If, say, you want to view the GPS activity within the same 1 square mile map area over 2 days instead, time resolution becomes half as important, so scale it down twice further, to 1/10,000,000. Have fun.
Have a look at Ramer-Douglas-Peucker algorithm for smoothening complex polygons, also Douglas-Peucker line simplification algorithm can help you reduce your points.
OpenSource GeoKarambola java library (no Android dependencies but can be used in Android) that includes a GpxPathManipulator class that does both route & track simplification/reduction (3D/elevation aware).
If the points have timestamp information that will not be discarded.
https://sourceforge.net/projects/geokarambola/
This is the algorith in action, interactively
https://lh3.googleusercontent.com/-hvHFyZfcY58/Vsye7nVrmiI/AAAAAAAAHdg/2-NFVfofbd4ShZcvtyCDpi2vXoYkZVFlQ/w360-h640-no/movie360x640_05_82_05.gif
This algorithm is based on reducing the number of points by eliminating those that have the greatest XTD (cross track distance) error until a tolerated error is satisfied or the maximum number of points is reached (both parameters of the function), wichever comes first.
An alternative algorithm, for on-the-run stream like track simplification (I call it "streamplification") is:
you keep a small buffer of the points the GPS sensor gives you, each time a GPS point is added to the buffer (elevation included) you calculate the max XTD (cross track distance) of all the points in the buffer to the line segment that unites the first point with the (newly added) last point of the buffer. If the point with the greatest XTD violates your max tolerated XTD error (25m has given me great results) then you cut the buffer at that point, register it as a selected point to be appended to the streamplified track, trim the trailing part of the buffer up to that cut point, and keep going. At the end of the track the last point of the buffer is also added/flushed to the solution.

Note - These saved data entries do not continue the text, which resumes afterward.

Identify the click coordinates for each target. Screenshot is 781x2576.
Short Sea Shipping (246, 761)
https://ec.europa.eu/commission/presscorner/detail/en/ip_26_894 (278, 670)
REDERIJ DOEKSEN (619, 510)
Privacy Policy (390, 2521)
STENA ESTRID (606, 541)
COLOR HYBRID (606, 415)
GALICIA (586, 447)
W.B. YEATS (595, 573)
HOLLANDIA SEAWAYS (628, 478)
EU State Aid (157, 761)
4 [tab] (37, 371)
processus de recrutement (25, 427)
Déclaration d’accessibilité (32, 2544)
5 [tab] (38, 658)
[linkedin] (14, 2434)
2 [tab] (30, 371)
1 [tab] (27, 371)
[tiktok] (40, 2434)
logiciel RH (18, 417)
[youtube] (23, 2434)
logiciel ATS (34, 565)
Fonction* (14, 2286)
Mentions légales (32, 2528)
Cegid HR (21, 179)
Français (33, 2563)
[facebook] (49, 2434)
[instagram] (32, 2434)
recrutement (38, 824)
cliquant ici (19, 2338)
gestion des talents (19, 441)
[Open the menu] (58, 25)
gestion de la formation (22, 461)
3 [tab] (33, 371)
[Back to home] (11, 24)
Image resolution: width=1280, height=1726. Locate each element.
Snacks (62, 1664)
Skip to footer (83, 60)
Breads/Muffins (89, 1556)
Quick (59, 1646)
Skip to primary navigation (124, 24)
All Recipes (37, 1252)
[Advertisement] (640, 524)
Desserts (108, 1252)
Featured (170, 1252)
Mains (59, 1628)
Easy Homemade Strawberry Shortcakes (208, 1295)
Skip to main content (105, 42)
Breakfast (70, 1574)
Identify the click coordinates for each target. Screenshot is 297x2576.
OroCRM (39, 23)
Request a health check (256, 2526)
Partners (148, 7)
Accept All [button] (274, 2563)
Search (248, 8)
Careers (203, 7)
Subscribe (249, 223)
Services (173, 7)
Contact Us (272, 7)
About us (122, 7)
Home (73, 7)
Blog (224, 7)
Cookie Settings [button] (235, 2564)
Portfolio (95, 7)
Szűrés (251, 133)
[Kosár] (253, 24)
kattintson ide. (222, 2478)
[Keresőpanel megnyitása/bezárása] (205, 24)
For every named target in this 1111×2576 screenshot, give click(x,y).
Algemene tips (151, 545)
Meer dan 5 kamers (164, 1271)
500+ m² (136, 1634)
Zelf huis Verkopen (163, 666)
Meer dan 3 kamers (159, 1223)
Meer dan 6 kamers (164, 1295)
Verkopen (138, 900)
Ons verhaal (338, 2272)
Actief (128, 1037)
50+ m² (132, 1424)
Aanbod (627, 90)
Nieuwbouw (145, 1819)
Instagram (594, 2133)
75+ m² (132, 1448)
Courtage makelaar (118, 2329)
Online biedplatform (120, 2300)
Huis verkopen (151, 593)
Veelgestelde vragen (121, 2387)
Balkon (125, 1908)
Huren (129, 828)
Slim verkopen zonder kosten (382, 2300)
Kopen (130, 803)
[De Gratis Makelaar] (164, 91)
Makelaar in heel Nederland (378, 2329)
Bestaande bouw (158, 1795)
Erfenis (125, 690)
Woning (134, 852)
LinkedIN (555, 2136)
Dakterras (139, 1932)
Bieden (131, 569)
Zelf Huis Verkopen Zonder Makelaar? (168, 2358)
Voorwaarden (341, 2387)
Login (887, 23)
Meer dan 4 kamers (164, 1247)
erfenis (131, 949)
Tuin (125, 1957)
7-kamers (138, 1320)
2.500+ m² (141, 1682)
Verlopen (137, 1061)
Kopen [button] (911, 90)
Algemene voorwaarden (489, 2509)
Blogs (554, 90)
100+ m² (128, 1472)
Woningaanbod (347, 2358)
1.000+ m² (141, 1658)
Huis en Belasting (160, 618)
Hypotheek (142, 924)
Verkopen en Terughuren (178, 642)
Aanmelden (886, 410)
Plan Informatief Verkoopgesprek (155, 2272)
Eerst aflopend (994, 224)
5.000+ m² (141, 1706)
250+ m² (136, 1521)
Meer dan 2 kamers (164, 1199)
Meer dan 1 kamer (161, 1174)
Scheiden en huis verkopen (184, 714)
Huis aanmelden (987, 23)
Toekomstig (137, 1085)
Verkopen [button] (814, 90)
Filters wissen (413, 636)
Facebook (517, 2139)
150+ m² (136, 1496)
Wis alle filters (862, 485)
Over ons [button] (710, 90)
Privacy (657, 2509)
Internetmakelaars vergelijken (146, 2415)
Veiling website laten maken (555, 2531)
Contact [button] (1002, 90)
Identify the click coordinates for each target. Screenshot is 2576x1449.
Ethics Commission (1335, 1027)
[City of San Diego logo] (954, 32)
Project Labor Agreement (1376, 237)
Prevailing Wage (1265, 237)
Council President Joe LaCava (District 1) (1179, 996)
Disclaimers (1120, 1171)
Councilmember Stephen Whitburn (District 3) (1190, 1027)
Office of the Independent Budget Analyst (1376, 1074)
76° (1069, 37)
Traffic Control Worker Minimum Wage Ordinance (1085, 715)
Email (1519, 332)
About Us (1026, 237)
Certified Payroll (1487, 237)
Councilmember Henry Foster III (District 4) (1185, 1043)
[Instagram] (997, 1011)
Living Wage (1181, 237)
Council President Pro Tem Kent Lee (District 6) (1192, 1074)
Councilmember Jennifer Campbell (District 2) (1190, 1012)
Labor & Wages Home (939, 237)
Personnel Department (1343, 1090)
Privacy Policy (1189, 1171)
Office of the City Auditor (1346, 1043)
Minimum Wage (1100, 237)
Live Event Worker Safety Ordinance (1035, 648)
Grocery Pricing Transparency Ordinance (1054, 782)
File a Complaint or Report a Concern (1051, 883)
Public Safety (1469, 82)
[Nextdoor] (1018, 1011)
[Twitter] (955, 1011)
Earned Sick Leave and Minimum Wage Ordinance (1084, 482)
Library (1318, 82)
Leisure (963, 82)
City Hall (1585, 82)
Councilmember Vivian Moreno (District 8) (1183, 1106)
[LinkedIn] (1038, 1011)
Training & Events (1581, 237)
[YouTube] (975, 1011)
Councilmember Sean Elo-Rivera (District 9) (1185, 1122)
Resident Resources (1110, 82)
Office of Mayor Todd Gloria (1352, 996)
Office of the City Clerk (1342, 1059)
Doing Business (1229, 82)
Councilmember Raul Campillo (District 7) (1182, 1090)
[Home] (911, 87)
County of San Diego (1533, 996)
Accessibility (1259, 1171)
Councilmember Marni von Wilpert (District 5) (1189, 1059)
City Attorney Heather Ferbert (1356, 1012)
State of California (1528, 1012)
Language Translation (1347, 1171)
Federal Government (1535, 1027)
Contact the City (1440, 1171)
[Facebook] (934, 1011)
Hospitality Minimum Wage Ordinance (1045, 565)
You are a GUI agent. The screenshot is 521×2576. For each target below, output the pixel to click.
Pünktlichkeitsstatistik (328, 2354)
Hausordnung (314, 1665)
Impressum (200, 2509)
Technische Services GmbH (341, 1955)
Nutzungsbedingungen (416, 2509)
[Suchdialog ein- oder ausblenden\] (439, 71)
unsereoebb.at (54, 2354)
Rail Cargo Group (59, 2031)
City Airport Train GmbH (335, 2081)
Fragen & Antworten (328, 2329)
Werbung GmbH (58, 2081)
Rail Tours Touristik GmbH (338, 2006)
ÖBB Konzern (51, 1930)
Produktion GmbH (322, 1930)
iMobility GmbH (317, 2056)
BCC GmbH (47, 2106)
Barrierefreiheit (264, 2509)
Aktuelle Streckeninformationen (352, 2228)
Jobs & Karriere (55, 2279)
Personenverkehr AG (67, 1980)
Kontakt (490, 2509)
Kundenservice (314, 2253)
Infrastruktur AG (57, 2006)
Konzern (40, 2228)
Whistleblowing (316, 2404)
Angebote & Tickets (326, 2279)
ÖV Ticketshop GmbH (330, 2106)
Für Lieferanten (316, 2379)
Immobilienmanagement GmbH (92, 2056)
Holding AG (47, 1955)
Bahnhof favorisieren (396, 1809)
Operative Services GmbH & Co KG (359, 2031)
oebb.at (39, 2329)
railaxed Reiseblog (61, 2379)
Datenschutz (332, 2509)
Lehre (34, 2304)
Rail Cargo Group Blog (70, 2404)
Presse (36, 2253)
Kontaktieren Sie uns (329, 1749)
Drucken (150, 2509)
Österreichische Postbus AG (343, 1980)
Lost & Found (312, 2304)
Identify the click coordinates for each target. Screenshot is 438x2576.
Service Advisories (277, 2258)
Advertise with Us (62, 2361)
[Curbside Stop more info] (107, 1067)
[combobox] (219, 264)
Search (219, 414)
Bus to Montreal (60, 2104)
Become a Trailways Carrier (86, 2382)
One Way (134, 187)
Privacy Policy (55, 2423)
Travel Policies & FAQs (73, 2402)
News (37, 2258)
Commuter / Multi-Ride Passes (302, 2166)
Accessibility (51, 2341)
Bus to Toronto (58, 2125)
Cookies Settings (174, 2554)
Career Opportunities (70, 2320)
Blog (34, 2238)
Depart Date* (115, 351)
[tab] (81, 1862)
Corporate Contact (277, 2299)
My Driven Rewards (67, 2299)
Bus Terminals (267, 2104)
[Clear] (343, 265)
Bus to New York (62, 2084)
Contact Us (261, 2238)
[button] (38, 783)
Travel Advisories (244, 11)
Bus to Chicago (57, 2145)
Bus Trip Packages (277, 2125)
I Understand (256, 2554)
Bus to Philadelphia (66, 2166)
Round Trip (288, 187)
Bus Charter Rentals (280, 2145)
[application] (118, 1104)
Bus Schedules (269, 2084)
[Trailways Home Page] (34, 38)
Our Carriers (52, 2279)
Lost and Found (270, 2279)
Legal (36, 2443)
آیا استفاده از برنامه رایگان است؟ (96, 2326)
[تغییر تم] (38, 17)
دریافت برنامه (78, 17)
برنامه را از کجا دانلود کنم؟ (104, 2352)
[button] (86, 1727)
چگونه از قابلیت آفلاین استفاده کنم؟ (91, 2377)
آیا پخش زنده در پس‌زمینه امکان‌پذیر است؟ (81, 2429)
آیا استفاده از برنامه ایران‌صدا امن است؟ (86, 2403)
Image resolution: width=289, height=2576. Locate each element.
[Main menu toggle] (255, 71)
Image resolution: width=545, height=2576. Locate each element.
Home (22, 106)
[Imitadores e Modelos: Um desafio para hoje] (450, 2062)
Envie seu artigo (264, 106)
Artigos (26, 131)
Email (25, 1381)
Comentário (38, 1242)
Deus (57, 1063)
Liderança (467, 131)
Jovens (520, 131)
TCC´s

This algorithm is lightweight enough that it runs on an AndroidWear smartwatch and gives optimal output regardless of if you move slow or fast, or stand idle at the same place for a long time. The ONLY thing that maters is the SHAPE of your track. You can go for many minutes/kilometers and, as long as you are moving in a straight line (a corridor within +/- tolerated XTD error deviations) the streamplify algorithm will only output 2 points: those of the exit form last curve and entry on next curve.
I ran in to a similar issue. The rate at which the gps unit takes points is much larger that needed. Many of the points are not geographically far away from each other. The approach that I took is to calculate the distance between the points using the haversine formula. If the distance was not larger than my threshold (0.1 miles in my case) I threw away the point. This quickly gets the number of points down to a manageable size.
I don't know what language you are looking for. Here is a C# project that I was working on. At the bottom you will find the haversine code.
http://blog.bobcravens.com/2010/09/gps-using-the-netduino/
Hope this gets you going.
Bob
This is probably NP-hard. Suppose you have points A, B, C, D, E.
Let's try a simple deterministic algorithm. Suppose you calculate the distance from point B to line A-C and it's smaller than your threshold (1 meter). So you delete B. Then you try the same for C to line A-D, but it's bigger and D for C-E, which is also bigger.
But it turns out that the optimal solution is A, B, E, because point C and D are close to the line B-E, yet on opposite sides.
If you delete 1 point, you cannot be sure that it should be a point that you should keep, unless you try every single possible solution (which can be n^n in size, so on n=80 that's more than the minimum number of atoms in the known universe).
Next step: try a brute force or branch and bound algorithm. Doesn't scale, doesn't work for real-world size. You can safely skip this step :)
Next step: First do a determinstic algorithm and improve upon that with a metaheuristic algorithm (tabu search, simulated annealing, genetic algorithms). In java there are a couple of open source implementations, such as Drools Planner.
All in all, you 'll probably have a workable solution (although not optimal) with the first simple deterministic algorithm, because you only have 1 constraint.
A far cousin of this problem is probably the Traveling Salesman Problem variant in which the salesman cannot visit all cities but has to select a few.
You want to throw away uninteresting points. So you need a function that computes how interesting a point is, then you can compute how interesting all the points are and throw away the N least interesting points, where you choose N to slim the data set sufficiently. It sounds like your definition of interesting corresponds to high acceleration (deviation from straight-line motion), which is easy to compute.
Try this, it's free and opensource online Service:
https://opengeo.tech/maps/gpx-simplify-optimizer/
I guess you need to keep points where you change direction. If you split your track into the set of intervals of constant direction, you can leave only boundary points of these intervals.
And, as Raedwald pointed out, you'll want to leave points where your acceleration is not zero.
Not sure how well this will work, but how about taking your list of points, working out the distance between them and therefore the total distance of the route and then deciding on a resolution distance and then just linear interpolating the position based on each step of x meters. ie for each fix you have a "distance from start" measure and you just interpolate where n*x is for your entire route. (you could decide how many points you want and divide the total distance by this to get your resolution distance). On top of this you could add a windowing function taking maybe the current point +/- z points and applying a weighting like exp(-k* dist^2/accuracy^2) to get the weighted average of a set of points where dist is the distance from the raw interpolated point and accuracy is the supposed accuracy of the gps position.
One really simple method is to repeatedly remove the point that creates the largest angle (in the range of 0° to 180° where 180° means it's on a straight line between its neighbors) between its neighbors until you have few enough points. That will start off removing all points that are perfectly in line with their neighbors and will go from there.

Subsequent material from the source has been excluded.